Hoje, esse tipo de movimentação é comunicada automaticamente ao Coaf (Conselho de Controle de Atividades Financeiras) quando ultrapassa R$ 10 mil.
Análise da Folha
Os depósitos em dinheiro vivo para o financiamento de campanha foram identificados pela Folha nos processos físicos das prestações de contas entregues à Justiça Eleitoral.
A reportagem analisou os recursos recebidos desde 2000 pelas campanhas de Jair Bolsonaro (sem partido) e seus filhos, Flávio (Republicanos-RJ), Carlos (Republicanos-RJ) e Eduardo (PSL-SP).
Nas 5 campanhas em que a reportagem identificou pagamentos em espécie, o percentual de financiamento desse tipo em relação ao total de recursos arrecadados variou de 1% a 58%.
Das 13 candidaturas analisadas, em 4 não houve depósitos em dinheiro vivo. Em outras 4, não foi possível confirmar pelas prestações se houve injeções em espécie.
O elevado uso de dinheiro vivo nas campanhas destoa da prática de outras candidaturas bem-sucedidas naqueles anos.
R$ 3 milhões em dinheiro vivo
Reportagens e dados obtidos por órgãos de investigação mostraram que a família Bolsonaro, especialmente na figura do senador Flávio Bolsonaro, já movimentou mais de R$ 3 milhões em dinheiro vivo nos últimos 25 anos.
Entre as operações em espécie, segundo as apurações, estão a compra de imóveis, a quitação de boletos de planos de saúde e da escola das filhas de Flávio, o pagamento de dívidas com uma corretora e depósitos nas contas da loja da Kopenhagen da qual o senador é dono.

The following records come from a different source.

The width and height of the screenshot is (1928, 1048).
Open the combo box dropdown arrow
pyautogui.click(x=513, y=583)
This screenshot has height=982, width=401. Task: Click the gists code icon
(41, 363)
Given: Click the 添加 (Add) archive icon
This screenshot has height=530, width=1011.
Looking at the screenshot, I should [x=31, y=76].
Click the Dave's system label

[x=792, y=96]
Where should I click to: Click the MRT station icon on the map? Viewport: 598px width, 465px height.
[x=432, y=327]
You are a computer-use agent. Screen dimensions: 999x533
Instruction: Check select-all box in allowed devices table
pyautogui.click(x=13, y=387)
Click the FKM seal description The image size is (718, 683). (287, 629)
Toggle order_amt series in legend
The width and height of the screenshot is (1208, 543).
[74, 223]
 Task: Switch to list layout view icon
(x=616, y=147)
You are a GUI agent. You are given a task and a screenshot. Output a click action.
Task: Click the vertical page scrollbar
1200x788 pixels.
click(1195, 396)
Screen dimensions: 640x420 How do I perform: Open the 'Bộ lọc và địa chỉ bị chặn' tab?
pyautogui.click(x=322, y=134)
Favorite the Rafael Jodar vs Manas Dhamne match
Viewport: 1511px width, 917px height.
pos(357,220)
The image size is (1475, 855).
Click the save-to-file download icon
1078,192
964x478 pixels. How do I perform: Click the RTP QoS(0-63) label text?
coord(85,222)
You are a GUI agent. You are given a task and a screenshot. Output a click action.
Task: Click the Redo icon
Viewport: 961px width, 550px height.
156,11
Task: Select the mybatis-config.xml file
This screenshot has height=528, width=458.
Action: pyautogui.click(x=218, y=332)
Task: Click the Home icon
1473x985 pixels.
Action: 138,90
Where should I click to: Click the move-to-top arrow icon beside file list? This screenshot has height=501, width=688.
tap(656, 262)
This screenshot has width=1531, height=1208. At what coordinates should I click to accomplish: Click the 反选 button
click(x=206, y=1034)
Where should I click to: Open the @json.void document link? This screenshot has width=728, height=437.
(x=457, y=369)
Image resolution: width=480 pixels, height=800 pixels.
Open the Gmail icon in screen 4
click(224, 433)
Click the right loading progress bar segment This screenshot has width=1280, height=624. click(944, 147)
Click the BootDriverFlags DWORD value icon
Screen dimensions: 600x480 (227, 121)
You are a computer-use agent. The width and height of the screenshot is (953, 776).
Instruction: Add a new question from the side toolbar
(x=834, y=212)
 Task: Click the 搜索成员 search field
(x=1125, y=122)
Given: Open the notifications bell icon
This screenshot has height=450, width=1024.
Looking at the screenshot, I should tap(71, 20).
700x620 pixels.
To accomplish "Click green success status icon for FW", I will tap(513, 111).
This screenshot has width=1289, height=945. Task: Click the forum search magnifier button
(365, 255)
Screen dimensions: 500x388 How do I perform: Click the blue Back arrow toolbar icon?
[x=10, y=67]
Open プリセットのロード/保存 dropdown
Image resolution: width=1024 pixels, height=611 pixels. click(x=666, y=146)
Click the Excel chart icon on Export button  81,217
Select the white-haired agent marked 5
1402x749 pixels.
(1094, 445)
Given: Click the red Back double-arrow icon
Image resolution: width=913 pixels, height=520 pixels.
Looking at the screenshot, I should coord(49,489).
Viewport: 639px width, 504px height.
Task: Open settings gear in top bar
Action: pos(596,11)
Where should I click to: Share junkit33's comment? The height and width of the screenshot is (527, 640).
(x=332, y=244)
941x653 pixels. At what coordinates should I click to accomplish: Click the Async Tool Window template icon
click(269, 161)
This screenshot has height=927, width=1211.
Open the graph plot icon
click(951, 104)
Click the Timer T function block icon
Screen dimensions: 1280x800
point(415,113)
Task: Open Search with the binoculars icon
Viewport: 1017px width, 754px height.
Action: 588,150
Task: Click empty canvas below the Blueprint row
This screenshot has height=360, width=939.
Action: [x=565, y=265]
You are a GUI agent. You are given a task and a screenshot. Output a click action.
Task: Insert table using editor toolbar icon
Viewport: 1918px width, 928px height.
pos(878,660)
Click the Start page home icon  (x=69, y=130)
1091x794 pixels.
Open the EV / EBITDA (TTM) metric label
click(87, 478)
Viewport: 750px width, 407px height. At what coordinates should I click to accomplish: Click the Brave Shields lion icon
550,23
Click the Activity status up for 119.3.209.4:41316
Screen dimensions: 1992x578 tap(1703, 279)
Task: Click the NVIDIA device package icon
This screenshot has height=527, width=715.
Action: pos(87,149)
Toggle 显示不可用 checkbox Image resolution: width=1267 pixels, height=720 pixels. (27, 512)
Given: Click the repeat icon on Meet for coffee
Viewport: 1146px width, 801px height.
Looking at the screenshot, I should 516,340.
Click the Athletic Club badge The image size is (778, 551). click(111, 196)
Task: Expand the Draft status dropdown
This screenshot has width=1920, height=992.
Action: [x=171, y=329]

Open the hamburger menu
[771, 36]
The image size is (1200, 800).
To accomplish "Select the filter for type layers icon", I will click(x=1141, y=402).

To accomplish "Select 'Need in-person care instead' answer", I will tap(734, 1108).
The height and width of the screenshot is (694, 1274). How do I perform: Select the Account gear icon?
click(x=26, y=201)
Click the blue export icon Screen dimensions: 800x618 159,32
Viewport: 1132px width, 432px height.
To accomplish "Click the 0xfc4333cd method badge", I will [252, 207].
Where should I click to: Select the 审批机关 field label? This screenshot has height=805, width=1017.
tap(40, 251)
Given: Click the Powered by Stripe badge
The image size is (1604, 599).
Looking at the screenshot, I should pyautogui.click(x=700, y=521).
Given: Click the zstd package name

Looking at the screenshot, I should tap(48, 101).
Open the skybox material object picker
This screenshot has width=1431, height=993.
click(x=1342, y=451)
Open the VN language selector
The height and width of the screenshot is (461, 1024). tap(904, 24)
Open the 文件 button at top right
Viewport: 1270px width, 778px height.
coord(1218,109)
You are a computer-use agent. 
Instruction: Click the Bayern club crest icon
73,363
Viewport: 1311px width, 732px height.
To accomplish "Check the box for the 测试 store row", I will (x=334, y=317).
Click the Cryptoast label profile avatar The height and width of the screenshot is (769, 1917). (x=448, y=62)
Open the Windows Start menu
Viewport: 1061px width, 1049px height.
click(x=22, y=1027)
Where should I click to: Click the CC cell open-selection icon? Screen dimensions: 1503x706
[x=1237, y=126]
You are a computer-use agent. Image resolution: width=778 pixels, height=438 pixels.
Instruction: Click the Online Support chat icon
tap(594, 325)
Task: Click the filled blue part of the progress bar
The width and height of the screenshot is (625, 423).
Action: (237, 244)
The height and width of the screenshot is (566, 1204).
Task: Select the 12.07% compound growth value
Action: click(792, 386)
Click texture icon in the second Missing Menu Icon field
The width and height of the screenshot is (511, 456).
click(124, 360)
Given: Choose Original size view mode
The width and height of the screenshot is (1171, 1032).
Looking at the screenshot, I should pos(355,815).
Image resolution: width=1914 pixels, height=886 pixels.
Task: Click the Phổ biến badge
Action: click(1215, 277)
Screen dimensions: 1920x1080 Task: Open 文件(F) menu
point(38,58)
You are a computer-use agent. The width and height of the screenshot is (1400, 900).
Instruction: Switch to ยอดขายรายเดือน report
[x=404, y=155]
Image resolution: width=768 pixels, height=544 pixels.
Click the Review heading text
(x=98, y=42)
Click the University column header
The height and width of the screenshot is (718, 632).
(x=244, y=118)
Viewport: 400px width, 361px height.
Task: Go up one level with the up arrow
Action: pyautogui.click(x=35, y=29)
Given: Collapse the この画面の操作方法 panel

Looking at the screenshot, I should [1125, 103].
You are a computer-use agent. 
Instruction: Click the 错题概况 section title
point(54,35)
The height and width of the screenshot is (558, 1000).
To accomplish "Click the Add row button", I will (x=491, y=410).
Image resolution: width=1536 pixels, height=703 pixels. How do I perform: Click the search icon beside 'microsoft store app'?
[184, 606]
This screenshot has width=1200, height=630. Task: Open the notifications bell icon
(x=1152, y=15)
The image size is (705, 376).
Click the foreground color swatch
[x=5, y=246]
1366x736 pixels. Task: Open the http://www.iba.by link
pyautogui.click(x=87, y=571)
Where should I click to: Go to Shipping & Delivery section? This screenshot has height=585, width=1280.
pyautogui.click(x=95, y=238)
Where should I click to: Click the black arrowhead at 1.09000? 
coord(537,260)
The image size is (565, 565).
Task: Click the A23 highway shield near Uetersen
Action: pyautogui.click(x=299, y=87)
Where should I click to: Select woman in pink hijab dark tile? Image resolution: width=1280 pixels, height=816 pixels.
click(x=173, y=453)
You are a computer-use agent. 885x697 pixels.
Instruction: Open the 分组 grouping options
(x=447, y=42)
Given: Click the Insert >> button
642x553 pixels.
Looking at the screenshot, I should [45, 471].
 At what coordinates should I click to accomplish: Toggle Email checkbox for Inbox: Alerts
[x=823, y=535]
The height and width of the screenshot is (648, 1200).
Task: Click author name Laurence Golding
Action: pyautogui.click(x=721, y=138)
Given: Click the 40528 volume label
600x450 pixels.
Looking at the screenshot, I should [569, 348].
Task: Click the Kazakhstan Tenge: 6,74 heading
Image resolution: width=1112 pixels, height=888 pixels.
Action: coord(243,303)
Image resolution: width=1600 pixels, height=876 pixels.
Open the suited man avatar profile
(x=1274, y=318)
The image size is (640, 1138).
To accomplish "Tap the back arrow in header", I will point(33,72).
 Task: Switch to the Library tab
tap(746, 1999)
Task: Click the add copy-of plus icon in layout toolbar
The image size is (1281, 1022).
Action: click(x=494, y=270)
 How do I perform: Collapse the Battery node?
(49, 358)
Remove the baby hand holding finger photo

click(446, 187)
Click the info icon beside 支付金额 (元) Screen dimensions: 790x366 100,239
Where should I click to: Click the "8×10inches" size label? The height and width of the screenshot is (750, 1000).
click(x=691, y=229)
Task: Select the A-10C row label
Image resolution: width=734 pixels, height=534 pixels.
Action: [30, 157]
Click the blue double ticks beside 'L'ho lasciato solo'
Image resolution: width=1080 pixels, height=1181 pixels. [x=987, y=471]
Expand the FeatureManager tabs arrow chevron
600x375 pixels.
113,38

O Ministério Público do Rio de Janeiro suspeita que o filho mais velho do presidente tenha utilizado recursos obtidos com o suposto esquema de devolução de salários em seu antigo gabinete na Assembleia Legislativa para permitir essas operações em benefício pessoal.
Outro lado
A assessoria da Presidência da República informou que não comentaria a utilização de dinheiro em espécie em campanhas de Jair Bolsonaro e dos filhos. A reportagem procurou outros os três filhos do presidente, mas não obteve resposta até a conclusão deste texto.
Em relação às movimentações de dinheiro em espécie, em ocasiões anteriores a família Bolsonaro negou que elas representassem indícios de ilegalidades.
A defesa de Flávio Bolsonaro, por exemplo, disse em julho, ao comentar depósito de R$ 25 mil feito por Queiroz na conta da mulher do senador, que não houve nenhuma irregularidade.